Why Kings Confess

The colonel looked up, his hazel eyes blinking several times. “Would it stop you if I did?” he asked, leaning back in his own chair as Sebastian sat down.

The Frenchman was tall and well built, although illness and injury had left him thin and his face sallow. Sebastian could see scattered strands of white in his sandy hair and thick mustache; lines dug deep by weather and endured pain fanned the skin beside his eyes.

Sebastian cast a significant glance around the crowded room. “Popular place.”

“It is, is it not?”

“I assume that’s why you come here?”

A slow gleam of amusement warmed the other man’s gaze. “I find I enjoy the company of military men, whatever their uniform.”

“I hear you were in Russia.”

“Yes.”

“There aren’t many who staggered out of that fiasco alive. With the exception of Napoléon himself, of course.”

“No.”

Sebastian rested his forearms on the tabletop and leaned into them. “Let’s get over rough ground as quickly as possible, shall we? I know why Vaundreuil is here. What I don’t know is why someone would stab Damion Pelletan in the back and cut out his heart. The most obvious reason would be to disrupt your mission. The mutilation of the corpse seems rather macabre, but it could be a subtle warning directed at Monsieur Vaundreuil, who I understand suffers from a heart condition.”

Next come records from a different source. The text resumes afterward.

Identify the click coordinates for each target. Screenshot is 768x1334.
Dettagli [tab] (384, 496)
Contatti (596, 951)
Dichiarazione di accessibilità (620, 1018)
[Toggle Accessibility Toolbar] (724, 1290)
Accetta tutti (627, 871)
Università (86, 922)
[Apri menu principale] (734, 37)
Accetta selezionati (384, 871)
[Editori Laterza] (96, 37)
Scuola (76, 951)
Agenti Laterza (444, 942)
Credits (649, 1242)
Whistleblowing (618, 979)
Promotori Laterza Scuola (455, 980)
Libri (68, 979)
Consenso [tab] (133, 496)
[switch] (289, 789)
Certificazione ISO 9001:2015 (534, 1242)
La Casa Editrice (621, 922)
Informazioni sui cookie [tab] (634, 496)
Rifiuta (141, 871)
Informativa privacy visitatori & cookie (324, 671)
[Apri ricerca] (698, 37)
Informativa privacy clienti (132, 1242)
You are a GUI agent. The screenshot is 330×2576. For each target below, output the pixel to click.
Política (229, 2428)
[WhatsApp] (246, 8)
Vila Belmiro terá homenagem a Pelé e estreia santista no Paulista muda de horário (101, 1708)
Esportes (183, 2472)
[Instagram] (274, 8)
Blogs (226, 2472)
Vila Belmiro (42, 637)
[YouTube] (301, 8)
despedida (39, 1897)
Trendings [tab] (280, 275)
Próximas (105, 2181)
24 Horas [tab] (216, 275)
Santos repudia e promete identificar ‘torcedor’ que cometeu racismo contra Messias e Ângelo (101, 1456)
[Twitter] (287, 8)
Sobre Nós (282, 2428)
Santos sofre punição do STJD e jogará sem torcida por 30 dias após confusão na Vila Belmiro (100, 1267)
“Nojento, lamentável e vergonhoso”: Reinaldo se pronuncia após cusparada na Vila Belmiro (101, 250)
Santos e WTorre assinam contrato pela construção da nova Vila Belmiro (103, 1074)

The colonel took a slow sip of his coffee and said nothing.

“Then again,” said Sebastian, “Pelletan could have been killed because he had in some way become a threat to the success of your mission.”

“Is that why you are here? Because you consider me a reasonable suspect?”

“You don’t think you should be?”

Foucher eased one thumb and forefinger down over his flaring mustache. “If he had simply been killed, I could see that, yes. But the very flamboyance of his murder tends to work against such an argument, does it not?”

“It does. Unless the killer were fueled by anger or the kind of bloodlust one sometimes sees on the battlefield.” Sebastian let his gaze drift around the noisy room. “We’ve both known men who enjoy mutilating the bodies of their fallen enemies.”

Again the colonel sipped his coffee and remained silent.

Sebastian said, “There is of course a third possibility: that Pelletan was killed for personal reasons. It’s unlikely, given that he was only in London for three weeks. But it is still an option.”

The French colonel reached for his cup again with a care that suggested his lingering injury might be to his right arm or shoulder. “You know about the woman, I assume?”

Sebastian watched the other man’s face, but Foucher was very good at giving nothing away. “What woman?”

“The wife of some duke—or perhaps it is the son of a duke.”

“You mean Lord Peter Radcliff?”

“Yes, that is it; his wife is very beautiful. So you do know her?”

“Yes.”

The Frenchman drained his coffee and set it aside. “The husbands of beautiful women are frequently subject to passionate fits of jealousy; jealousy and possessiveness. If you seek a personal motive, that might be a good place to start, yes? Particularly given the removal of Pelletan’s heart.”

“Did you know that Pelletan was killed on the twentieth anniversary of the execution of Louis XVI?”

“No, I did not. You believe that to be significant?”

“Rather a coincidence if it is not, wouldn’t you agree?”

The colonel wiped his mustache again and rose to his feet. “Life is full of coincidences.”

He started to turn.

Sebastian stopped him by saying, “Why do you think Ambrose LaChapelle attended Pelletan’s funeral mass?”

“Perhaps you should ask him,” said the colonel.

Then he pushed his way through the laughing, jostling crowd, a tall, erect man with the bearing of a military officer surrounded by his nation’s enemies.





Chapter 20


By the time Sebastian reached the Half Moon Street town house of Lord and Lady Peter Radcliff, thick white clouds were pressing down on the city, and he could smell a hint of snow in the frosty air.

He didn’t expect to find Radcliff at home, and in that he was not disappointed. Lady Peter, also, was out. But a friendly conversation with a young kitchen maid scrubbing the area steps, her hands red with cold, elicited the information that the mistress had taken her small brother and a friend to Green Park. Sebastian thanked the girl and turned his steps toward the park.